Updated by mfriedrich on 2010-09-15 09:25:24 +00:00
[10:25:57] i was thinking about http://tracker.nagios.org/view.php?id=152 a bit
[10:27:03] setting run_event to true again when a servicecheck gets re-scheduled should be better
[10:27:15] so that a hostcheck afterwards will get executed
[10:27:50] state machine fidling is always funny
[10:29:58] the patch was the reason why you cannot disable active checks at the moment?
[10:30:20] yep
[10:30:28] i think so
[10:30:47] its reverted in cvs already, but i think the release was a bit too fast
[10:30:48] because run_event is always true in the middle of that
[10:31:54] the states are servicecheck => hostcheck
[10:32:09] if servicechecks are disabled, they get rescheduled, and run_event remains false
[10:32:40] it stays like that for upcoming hostcheck, which will then also being rescheduled isntead of being checked in case
[10:36:46] if servicecheck was set, and even if it was set to run_event=false, this causes a reschedule of the check and removing from event queue
[10:36:55] afterwards, run_event is set to true,
[10:37:04] the hostcheck is being skipped
[10:37:11] as it's a servicecheck
[10:37:21] run_event==TRUE matches
[10:37:27] so it gets executed
[10:37:43] base/events.c:1133
[10:38:12] so no matter what you do in the servicecheck condition it will always get executed
[10:38:19] hilarous fuckup
[10:38:27] i guess, noone will reject a patch ;)
[10:38:43] probably not
[10:39:15] need to check on that though
[10:41:58] setting run_event to true when rescheduling is also bad because it then hits directly the run_event condition
i would consider a logical rewrite of the state machine in order to run events straight from host or servicechecks, removing if(run_event==TRUE){
Updated by mfriedrich on 2010-09-18 11:38:18 +00:00
File added 0001-Hopefully-more-accurate-patch-for-maintaining-the-co.patch
-------- Original Message -------- Subject: Re: [Nagios-devel] Unable to stop executing checks with 3.2.2 Date: Fri, 17 Sep 2010 19:25:40 +0100 From: Stephen Gran Reply-To: Nagios Developers List To: nagios-devel@lists.sourceforge.net
On Fri, Sep 10, 2010 at 02:21:50PM +0100, Ton Voon said:
On 10 Sep 2010, at 13:51, Sven Nierlein wrote:
I changed the max_parallel_service_checks to 2 and svc2 is still not getting rescheduled.

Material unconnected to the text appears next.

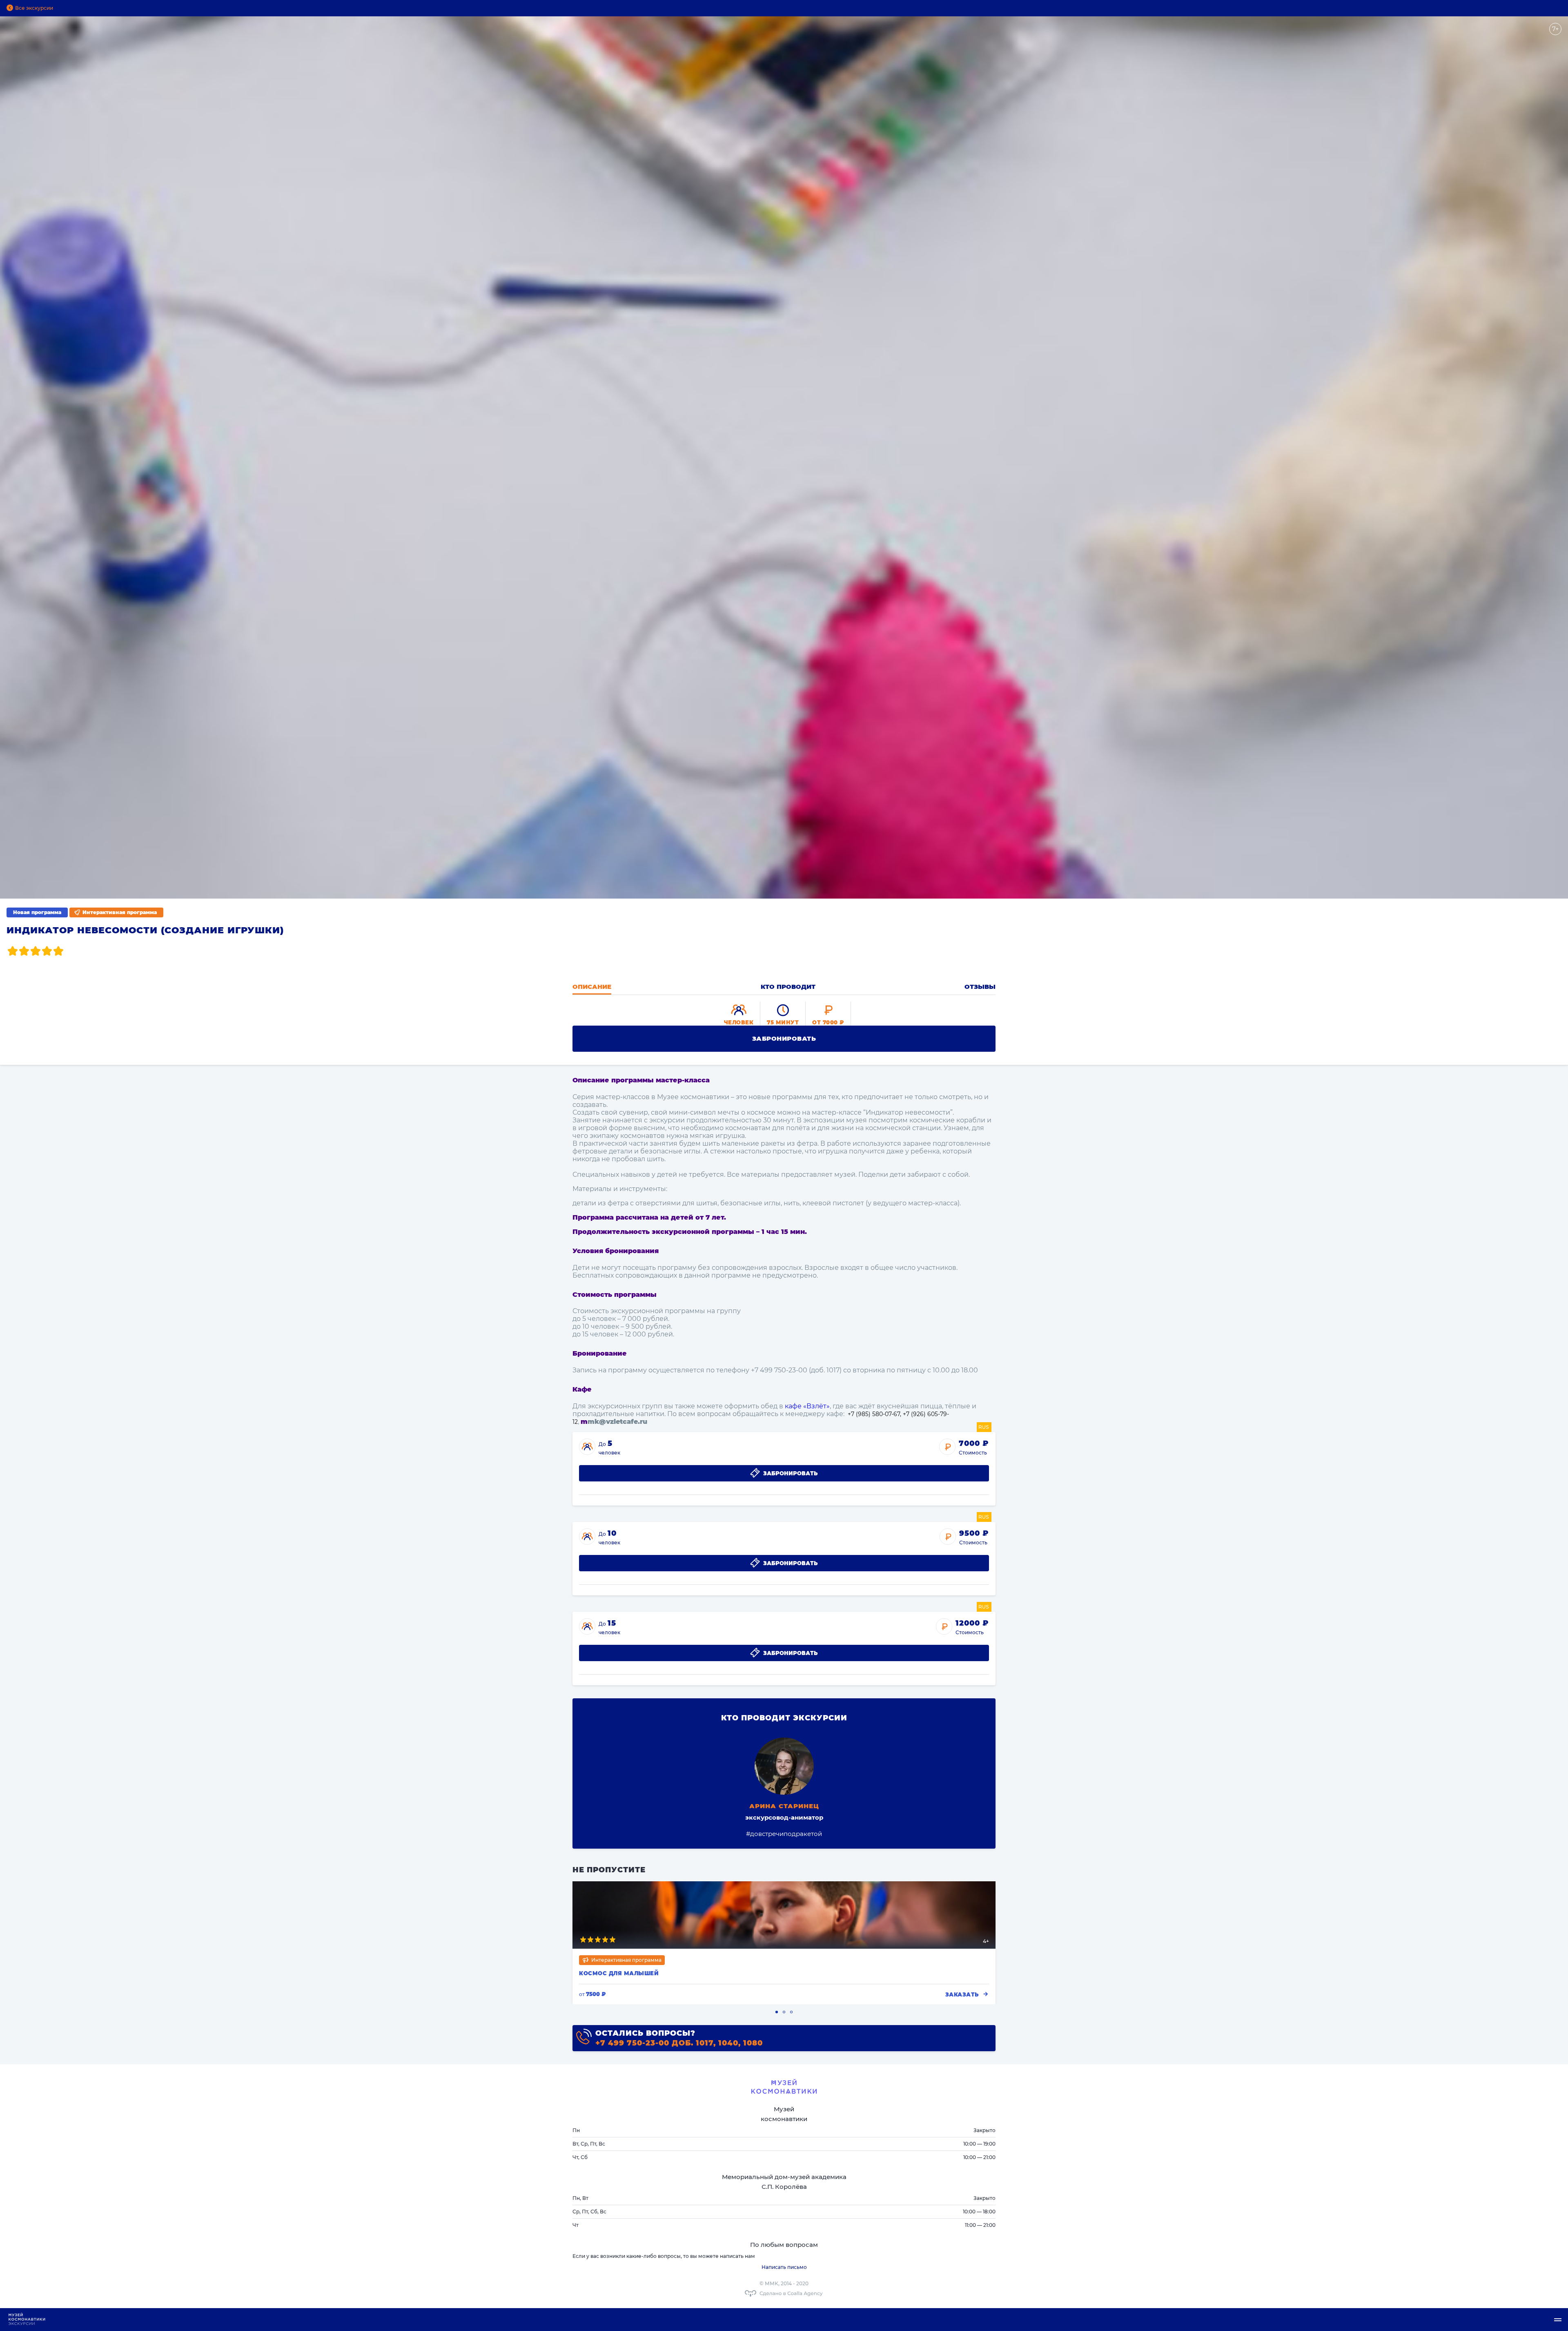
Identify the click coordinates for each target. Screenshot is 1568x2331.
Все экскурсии (34, 8)
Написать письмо (784, 2267)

So can anyone confirm if either the current code:
- causes breakage or
- means that the test is now invalid and svc2->next_check should == now
Ok, then i can confirm that current code breaks disabling active
host/service checks and the test is still valid.I think this is sufficient to remove the change. Done in CVS now. The
test passes on my system now, so will see what the other tinerbox
builds say tomorrow.
Hello,
I think the attached patch addresses the problem slightly more accurately than the original patch, logic in the attachment. If it's unclear or outright wrong, please let me know.
Updated by mfriedrich on 2010-09-20 08:22:49 +00:00
Updated by mfriedrich on 2010-09-20 08:24:57 +00:00
-------- Original Message --------
Subject: Re: [Nagios-devel] Unable to stop executing checks with 3.2.2
Date: Sun, 19 Sep 2010 11:53:08 +0200
From: Michael Friedrich
Reply-To: Nagios Developers List
To: nagios-devel@lists.sourceforge.net
Hi,
On 2010-09-18 19:57, Ton Voon wrote:
>
> The test_events.c passes with this change. However, it would be best
> if a testcase could be written for the problem this is trying to
> solve, which fails without the patch and passes with the patch. This
> will ensure the problem will continue to get visibility in future.
>
> If you create that testcase, I'd be more than happy to apply.
>
The patch addresses one of the proposed ways to fix the problem like
mentioned in the issue - http://tracker.nagios.org/view.php?id=152
"Possible solutions would be to reset run_events to TRUE after removing an
event from the queue, reset run_events to TRUE upon entering each "if"
block, or make the "if" into an "if else"."
The firstly committed patch had nothing to do with setting run_event the
proper way and resolving the issue. It was a bit screwed and misses some
logical explanation why it was done this way.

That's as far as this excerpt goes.